> **Data provided**
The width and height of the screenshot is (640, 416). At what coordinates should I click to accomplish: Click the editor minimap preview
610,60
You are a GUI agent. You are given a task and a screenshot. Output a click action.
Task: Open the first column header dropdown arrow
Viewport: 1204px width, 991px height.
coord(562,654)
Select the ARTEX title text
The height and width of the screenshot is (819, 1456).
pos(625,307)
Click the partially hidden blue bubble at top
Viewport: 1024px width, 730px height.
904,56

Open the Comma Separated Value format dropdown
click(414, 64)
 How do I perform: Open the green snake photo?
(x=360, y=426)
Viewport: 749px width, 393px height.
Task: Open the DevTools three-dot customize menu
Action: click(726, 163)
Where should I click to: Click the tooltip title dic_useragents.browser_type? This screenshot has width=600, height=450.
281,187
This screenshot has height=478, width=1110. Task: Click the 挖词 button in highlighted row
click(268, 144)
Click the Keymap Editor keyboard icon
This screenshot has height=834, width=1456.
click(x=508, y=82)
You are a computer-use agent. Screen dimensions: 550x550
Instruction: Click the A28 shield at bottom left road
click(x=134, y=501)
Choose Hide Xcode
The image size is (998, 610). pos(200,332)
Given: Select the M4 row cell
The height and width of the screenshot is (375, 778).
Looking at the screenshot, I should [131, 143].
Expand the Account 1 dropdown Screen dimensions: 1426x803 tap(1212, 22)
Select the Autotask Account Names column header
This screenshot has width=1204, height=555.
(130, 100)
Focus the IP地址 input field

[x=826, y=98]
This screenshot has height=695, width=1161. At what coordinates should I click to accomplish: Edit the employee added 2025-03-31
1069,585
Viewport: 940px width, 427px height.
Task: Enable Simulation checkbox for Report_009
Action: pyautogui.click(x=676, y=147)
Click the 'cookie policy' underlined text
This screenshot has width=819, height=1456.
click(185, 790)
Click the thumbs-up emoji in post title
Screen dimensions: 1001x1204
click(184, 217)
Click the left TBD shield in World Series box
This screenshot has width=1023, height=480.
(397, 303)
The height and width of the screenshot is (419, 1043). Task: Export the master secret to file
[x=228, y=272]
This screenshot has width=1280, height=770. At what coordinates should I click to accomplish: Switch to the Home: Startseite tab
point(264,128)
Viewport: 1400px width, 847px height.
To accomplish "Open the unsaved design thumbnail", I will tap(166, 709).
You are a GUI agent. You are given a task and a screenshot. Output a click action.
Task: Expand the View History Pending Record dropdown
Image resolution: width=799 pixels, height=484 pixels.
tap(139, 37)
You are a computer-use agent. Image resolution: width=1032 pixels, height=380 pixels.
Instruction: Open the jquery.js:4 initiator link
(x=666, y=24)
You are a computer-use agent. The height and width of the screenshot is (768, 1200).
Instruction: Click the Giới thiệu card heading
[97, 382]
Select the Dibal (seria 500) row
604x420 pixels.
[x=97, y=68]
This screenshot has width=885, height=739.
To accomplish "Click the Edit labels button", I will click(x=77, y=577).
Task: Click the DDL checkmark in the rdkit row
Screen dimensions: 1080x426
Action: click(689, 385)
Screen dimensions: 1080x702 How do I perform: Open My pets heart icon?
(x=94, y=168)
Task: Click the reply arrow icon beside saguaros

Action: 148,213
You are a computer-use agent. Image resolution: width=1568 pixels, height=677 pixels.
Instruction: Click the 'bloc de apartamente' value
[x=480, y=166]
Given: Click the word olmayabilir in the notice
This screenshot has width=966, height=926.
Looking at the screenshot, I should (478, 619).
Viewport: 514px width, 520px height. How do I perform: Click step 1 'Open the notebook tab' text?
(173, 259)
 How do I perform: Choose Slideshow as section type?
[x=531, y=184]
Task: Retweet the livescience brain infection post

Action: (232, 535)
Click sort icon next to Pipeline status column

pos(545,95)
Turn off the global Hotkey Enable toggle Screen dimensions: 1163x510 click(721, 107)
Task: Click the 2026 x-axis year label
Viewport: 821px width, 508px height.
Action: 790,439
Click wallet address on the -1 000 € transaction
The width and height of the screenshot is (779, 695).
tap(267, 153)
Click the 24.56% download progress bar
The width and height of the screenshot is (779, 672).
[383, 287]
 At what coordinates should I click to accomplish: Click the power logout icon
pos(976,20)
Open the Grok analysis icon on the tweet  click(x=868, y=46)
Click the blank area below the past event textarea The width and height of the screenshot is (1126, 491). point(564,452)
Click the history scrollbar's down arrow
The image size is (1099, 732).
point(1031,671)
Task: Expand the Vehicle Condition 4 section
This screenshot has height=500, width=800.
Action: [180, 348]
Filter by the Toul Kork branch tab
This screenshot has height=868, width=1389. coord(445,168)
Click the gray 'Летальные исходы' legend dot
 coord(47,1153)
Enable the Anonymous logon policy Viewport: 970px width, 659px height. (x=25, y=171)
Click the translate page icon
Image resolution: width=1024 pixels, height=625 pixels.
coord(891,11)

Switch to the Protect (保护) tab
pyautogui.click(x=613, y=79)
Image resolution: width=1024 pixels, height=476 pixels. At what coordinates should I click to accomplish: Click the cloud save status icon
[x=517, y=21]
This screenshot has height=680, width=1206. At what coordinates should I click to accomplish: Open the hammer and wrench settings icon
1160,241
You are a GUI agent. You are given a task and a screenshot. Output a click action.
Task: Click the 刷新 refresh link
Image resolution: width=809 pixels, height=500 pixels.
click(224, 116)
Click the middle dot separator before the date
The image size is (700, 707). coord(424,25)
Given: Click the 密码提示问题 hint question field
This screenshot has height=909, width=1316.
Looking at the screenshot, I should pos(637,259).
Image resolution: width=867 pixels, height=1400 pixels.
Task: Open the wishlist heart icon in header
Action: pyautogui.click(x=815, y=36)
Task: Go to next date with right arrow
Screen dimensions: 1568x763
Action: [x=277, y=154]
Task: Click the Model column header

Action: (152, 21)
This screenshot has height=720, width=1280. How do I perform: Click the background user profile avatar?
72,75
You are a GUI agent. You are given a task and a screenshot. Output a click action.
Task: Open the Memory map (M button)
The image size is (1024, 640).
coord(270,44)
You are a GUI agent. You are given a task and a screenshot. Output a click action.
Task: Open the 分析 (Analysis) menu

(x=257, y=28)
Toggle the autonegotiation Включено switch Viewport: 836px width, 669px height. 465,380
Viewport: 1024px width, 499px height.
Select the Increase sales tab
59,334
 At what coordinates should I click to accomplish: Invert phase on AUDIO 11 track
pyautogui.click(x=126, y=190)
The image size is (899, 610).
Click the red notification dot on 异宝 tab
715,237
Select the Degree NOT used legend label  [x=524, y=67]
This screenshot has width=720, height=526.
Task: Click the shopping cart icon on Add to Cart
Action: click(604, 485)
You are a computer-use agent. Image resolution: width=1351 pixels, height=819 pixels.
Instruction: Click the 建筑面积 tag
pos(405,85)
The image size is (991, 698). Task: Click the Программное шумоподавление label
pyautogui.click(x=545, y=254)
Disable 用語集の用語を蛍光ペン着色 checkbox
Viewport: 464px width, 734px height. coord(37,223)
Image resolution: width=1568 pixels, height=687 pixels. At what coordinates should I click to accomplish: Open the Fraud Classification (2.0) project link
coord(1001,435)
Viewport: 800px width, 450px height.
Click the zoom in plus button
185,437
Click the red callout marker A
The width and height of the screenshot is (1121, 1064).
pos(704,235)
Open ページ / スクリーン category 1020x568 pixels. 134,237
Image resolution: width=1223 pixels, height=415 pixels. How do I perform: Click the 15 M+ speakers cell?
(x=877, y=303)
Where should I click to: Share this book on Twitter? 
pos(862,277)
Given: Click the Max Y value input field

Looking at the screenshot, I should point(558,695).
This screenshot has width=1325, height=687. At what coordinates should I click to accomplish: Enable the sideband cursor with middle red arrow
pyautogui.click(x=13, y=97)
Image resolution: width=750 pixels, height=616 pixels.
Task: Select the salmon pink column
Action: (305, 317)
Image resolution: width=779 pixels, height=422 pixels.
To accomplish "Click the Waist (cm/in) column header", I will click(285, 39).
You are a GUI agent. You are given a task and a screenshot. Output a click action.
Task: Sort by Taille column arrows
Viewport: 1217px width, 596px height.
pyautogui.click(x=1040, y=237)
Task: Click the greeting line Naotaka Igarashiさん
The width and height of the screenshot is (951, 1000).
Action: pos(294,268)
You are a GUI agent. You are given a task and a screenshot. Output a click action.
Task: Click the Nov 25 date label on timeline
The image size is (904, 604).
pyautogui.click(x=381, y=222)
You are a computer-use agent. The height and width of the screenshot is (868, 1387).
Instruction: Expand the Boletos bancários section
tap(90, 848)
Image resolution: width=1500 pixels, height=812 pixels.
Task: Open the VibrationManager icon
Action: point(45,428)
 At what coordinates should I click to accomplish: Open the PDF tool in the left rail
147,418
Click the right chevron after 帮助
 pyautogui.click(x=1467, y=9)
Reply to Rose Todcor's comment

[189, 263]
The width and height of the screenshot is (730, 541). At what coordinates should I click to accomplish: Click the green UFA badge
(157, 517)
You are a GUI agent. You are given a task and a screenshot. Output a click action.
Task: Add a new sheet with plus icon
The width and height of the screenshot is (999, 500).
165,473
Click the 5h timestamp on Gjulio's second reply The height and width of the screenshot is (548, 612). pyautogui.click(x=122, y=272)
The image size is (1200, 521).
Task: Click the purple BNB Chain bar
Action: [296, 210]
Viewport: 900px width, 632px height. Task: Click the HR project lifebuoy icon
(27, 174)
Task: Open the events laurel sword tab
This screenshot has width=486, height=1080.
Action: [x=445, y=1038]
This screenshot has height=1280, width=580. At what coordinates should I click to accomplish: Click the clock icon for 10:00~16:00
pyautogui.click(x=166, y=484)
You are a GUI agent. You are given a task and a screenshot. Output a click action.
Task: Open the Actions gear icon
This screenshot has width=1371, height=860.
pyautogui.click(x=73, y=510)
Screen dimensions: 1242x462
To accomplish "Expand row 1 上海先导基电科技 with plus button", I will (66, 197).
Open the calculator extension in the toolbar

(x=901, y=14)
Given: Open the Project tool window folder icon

> **Problem details**
Report how many lines of the records above contain the word "computer", giving only the number.

> **Response area**
6